Information and communication technologies (ICT) are leading to a hyperconnected world where people and businesses can communicate with each other instantly. It is introducing new business opportunities by improving efficiency and productivity and generating new products and services (World Economic Forum, 2012). Much like the advent of railways and electricity, it is also profoundly changing the dynamics of economic growth.
The global online population is increasing at a rapid pace: The number of global Internet users increased from 361 million in 2000 to 2.4 billion in 2012 (Internetworldstats. com). Asia has the largest number of Internet users, accounting for 45 percent of the global online population, followed by Europe (22 percent) and North America (11 percent). In 2012, Africa evidenced the largest increase in Internet usage since 2000 (3,600 percent), followed by the Middle East (2,640 percent) and Latin America and Caribbean (1,311 percent) (Table 20.1).
1. Global E-Commerce
The size of global e-commerce (comprising business-to-business and business-to-consumer transactions) was estimated at $16 to 20 trillion in 2013, accounting for about 14 percent of global sales. There are already a number of stories about business successes with global online sales. A producer of draperies and other goods in New York, for example, sells her products in faraway places as South Africa, Turkey, and Saudi Arabia. Women entrepreneurs in Guyana are selling hand-woven hammocks to consumers in different parts of the world via the Internet. Global business-to-business e-commerce has also been quite successful in a number of industries. Websites such as E-steel, COVISINT, and Commercx are linking buyers and sellers of steel, car parts, and plastics, respectively, and facilitating greater volumes of cross-border trade (Freund and Weinhold, 2004).
2. The Internet and International Trade
Many studies show the positive effects of the Internet on international trade.
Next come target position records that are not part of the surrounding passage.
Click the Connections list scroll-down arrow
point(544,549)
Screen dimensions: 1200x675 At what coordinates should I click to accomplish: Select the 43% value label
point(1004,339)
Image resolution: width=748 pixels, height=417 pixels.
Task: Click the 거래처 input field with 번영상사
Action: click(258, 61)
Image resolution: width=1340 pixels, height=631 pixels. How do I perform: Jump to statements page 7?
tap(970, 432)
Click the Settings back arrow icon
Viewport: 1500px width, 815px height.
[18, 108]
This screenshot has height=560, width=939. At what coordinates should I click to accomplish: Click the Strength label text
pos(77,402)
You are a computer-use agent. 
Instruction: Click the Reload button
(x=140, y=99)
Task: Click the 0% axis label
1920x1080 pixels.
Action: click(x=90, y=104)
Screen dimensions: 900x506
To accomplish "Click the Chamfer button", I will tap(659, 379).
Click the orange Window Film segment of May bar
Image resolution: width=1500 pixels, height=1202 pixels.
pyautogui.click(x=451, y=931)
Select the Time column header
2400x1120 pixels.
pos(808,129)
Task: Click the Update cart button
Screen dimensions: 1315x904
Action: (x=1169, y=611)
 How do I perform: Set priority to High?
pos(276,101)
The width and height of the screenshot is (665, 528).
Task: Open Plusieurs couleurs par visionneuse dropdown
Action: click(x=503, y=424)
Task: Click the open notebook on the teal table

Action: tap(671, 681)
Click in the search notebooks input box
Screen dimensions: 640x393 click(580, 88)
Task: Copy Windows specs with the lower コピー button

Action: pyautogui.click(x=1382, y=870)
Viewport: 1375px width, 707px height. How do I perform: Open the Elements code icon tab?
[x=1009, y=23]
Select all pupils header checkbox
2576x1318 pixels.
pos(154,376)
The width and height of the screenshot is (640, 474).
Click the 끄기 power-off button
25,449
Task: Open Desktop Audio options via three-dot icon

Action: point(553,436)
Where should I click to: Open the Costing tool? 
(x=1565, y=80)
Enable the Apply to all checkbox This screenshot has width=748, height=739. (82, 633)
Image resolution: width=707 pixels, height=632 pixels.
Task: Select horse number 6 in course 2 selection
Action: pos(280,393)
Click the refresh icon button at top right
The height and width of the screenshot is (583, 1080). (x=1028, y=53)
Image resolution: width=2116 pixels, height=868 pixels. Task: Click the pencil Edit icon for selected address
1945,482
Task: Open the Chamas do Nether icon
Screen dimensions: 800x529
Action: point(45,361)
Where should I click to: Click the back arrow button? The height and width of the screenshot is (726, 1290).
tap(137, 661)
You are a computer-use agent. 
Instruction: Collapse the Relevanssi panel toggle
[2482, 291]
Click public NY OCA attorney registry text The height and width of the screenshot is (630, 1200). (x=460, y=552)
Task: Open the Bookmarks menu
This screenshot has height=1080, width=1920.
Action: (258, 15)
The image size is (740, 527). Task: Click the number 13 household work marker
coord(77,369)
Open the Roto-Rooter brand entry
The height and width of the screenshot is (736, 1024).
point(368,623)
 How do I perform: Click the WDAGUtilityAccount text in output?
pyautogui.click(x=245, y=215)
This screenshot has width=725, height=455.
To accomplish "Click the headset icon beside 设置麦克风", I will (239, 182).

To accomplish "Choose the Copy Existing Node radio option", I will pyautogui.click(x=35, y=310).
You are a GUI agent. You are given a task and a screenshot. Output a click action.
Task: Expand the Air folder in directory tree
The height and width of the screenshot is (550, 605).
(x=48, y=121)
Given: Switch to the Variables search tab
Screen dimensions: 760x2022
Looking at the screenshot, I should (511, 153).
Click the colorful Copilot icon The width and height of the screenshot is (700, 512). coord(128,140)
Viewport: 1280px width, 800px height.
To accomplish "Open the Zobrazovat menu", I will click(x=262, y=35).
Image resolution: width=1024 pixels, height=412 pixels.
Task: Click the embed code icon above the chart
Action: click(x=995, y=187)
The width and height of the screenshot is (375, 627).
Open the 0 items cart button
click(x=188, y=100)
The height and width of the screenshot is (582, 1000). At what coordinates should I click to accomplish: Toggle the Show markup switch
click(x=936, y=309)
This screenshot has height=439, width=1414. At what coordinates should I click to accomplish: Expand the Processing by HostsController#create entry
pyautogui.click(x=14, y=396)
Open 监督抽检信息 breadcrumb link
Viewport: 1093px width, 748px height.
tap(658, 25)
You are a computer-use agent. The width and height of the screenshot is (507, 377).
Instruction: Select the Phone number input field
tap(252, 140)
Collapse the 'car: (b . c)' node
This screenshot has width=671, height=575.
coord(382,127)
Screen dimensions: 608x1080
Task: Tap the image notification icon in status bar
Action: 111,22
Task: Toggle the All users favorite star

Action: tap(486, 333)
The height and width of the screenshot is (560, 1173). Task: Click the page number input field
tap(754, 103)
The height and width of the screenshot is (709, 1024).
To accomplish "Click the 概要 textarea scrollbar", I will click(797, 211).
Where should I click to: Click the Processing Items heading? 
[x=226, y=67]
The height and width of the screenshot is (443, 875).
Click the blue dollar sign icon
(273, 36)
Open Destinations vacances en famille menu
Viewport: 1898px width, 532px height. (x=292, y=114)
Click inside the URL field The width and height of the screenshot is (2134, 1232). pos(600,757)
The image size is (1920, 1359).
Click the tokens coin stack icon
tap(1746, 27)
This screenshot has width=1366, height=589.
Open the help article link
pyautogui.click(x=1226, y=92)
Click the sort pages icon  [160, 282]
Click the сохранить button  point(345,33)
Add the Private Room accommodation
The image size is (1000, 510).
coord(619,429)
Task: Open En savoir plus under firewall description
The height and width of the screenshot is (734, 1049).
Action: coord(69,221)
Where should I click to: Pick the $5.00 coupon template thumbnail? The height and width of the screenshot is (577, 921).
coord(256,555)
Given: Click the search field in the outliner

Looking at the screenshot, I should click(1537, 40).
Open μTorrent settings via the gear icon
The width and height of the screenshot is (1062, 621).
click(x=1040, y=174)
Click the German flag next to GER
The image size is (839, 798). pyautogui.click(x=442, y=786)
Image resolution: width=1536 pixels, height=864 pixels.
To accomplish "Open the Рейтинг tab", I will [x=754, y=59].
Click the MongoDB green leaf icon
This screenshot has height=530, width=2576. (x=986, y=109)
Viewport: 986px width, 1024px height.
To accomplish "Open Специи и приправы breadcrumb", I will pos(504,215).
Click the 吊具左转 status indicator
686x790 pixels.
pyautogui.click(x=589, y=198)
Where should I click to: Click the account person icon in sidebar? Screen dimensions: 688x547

The Internet reduces search costs (the cost of matching buyers and sellers) as well as the costs of finding agents, distributors, or retailers. Local distribution costs, including wholesale and retail margins, are estimated to be about 55 percent ad valorem tariff for the United States and 40 percent for other countries (Anderson and Van Wincoop, 2004). The Internet enables direct links in the supply chain. It also allows direct sales to the consumer without using intermediaries. Brynolfsson, Hu, and Michael (2003) show that increased product variety through electronic markets can be a significant source of consumer surplus gain. This happens because online retailers are able to provide a large number of products for sale without regard to warehouse space. For example, the number of book titles available at Amazon.com is fifty-seven times greater than the stock of books in any large bookstore. Internet retailers have unlimited “virtual inventory” and can offer a greater range of products and services to consumers than brick-and-mortar retailers. The Internet platform also allows firms to learn far more information about consumer preferences (e.g., through search engines, website visits, terms used to search for information) and thus tailor advertisements that are targeted to specific market segments at a relatively low cost.
Freund and Weinhold (2004) show that the reduced transaction costs arising from the Internet help increase the volume of international trade. The positive effects of the Internet are larger for developing countries than for advanced nations, partly because advanced countries have developed the requisite infrastructure and networks to access world markets. The new platform thus reduces the importance of past linkages for current trade. The Internet is likely to have a greater effect on the volume of trade in services (than on goods) because of the intrinsic nature of services.
In spite of the rapid increase in global e-commerce, there are still a number of challenges to overcome:
- Logistics and payment issues: Even though the Internet provides easy access to global goods and services, shipping and distribution to different corners of the world can be difficult. The Internet does not eliminate challenges related to transportation, distribution, and tariff and nontariff barriers, as well as payment and financing. Some businesses may not have acquired the core capabilities for exploiting electronic banking: technical and business dynamic capabilities such as managing customer relationships and integrating physical and virtual channels.
- High return rates: Consumers cannot touch and see the physical product and may have a different impression when they actually see the product. Furthermore, the cost of shipping and tariffs may make the product less competitive. Some estimate that international return rates for goods ordered online can be as high as 80 percent.
- Customer trust: The biggest challenge to online commerce is ensuring customer trust. The threat of online scams, credit card fraud, and similar problems may make customers reluctant to use online stores.
- Limited ICT readiness in many developing countries: In many developing countries, the level of ICT readiness is still quite low because of an insufficient development of ICT infrastructure. This makes it difficult to access a good part of this market online.